On October 1, 2024, Veronique was ordered to show cause why this case should not be dismissed for lack of standing.Veronique was also warned that failure to show cause “may result in a recommendation or order to dismiss this action.” Although Veronique has filed several documents since the order to show cause was issued, none of these filings substantively address Veronique's lack of standing. Instead, Veronique's new filings reaffirm she is attempting to bring this case on behalf of Max. The deadline to show cause (October 15, 2024) has now passed, and Veronique has failed to establish standing. Accordingly, this action should be dismissed without prejudice.
(See Order to Show Cause Why This Action Should Not Be Dismissed For Lack of Standing, Doc. No. 12.)
(Id. at 5.)
(See, e.g., “Response to Suggested Lack of Standing, and Motion to Acknowledge Governor Cox and the State of Utah are Aiding and Abetting and Obstructing Justice in Order to Protect the LDS Church From its Obvious Demise,” Doc. No. 16.) While this document acknowledges the order to show cause, it lacks substantive argument regarding Veronique's standing or authority to bring this case on behalf of Max.
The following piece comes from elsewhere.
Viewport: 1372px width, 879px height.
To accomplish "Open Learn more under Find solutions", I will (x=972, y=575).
(See, e,g., id. at 1 (“Plaintiff Veronique Eliason acting only as the Agent and Trustee on behalf of Max D Eliason as a protected person under the laws of the State of Utah, hereby files this motion as part of this ongoing mockery of justice wherein felons are remaining free to victimize innocent citizens of both the State, and as members of the LDS faith.”).) The documents consist primarily of argument relating to the allegations raised in Veronique's complaint. (See, e.g., id. at 3 (“This all began with fraudulent misrepresentation in May of 2013 wherein Kirton McConkie lied to an 84-year-old couple, and made them believe they represented them while secretly representing the interests of my sister.”).)
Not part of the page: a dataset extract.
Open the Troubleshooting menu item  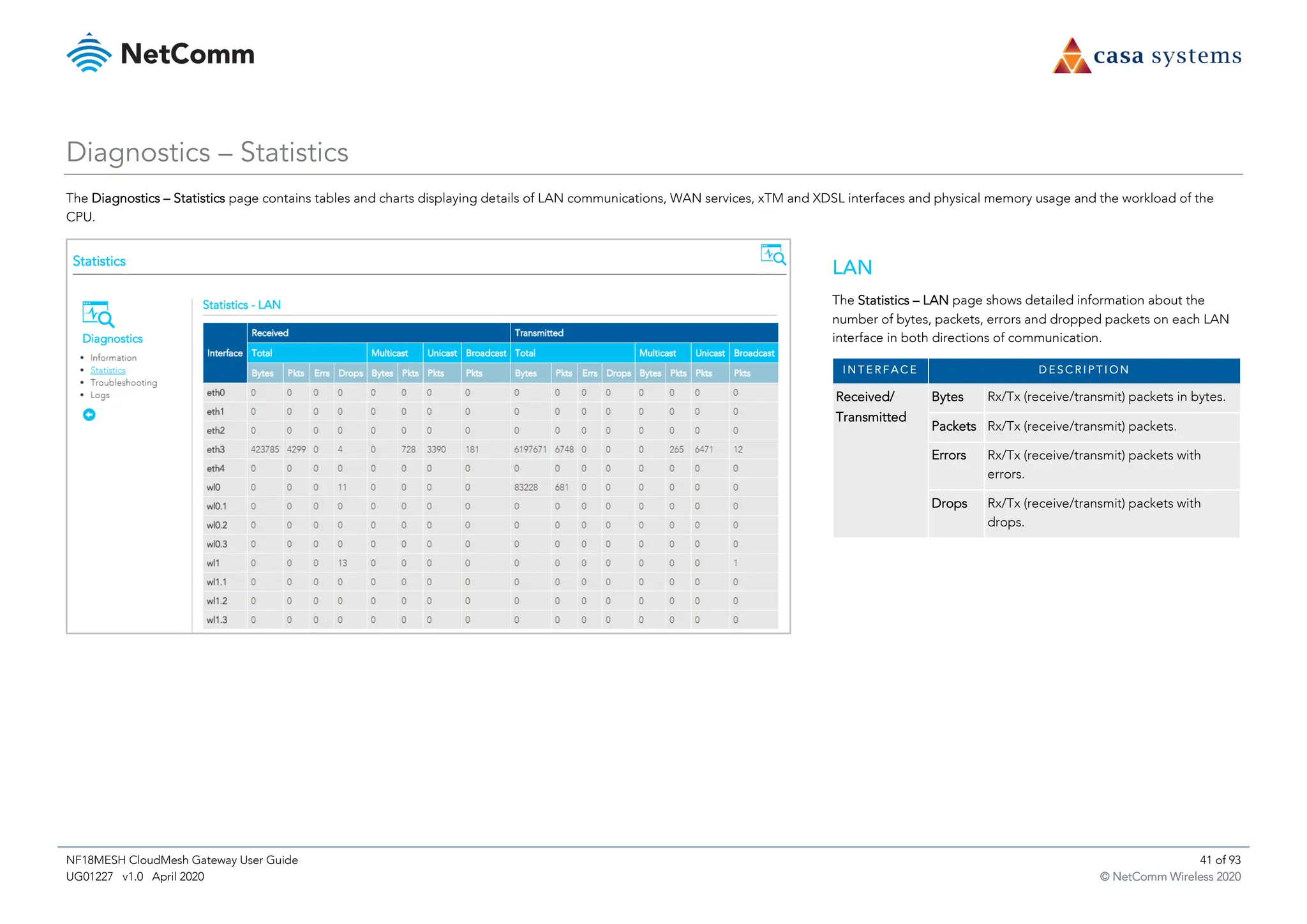(123, 383)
See Hays, 515 U.S. at 742; see also Jones, 2021 U.S. App. LEXIS 29767, at *3 (affirming sua sponte dismissal of case without prejudice on prudential standing grounds where mother sought to bring claims on behalf of her son).
RECOMMENDATION
Because Veronique has failed to establish standing, the undersigned recommends the district judge dismiss this action without prejudice. The court will send this Report and Recommendation to Veronique, who is notified of her right to object to it. Any objection must be filed within fourteen days of service, and failure to object may be considered a waiver of objections.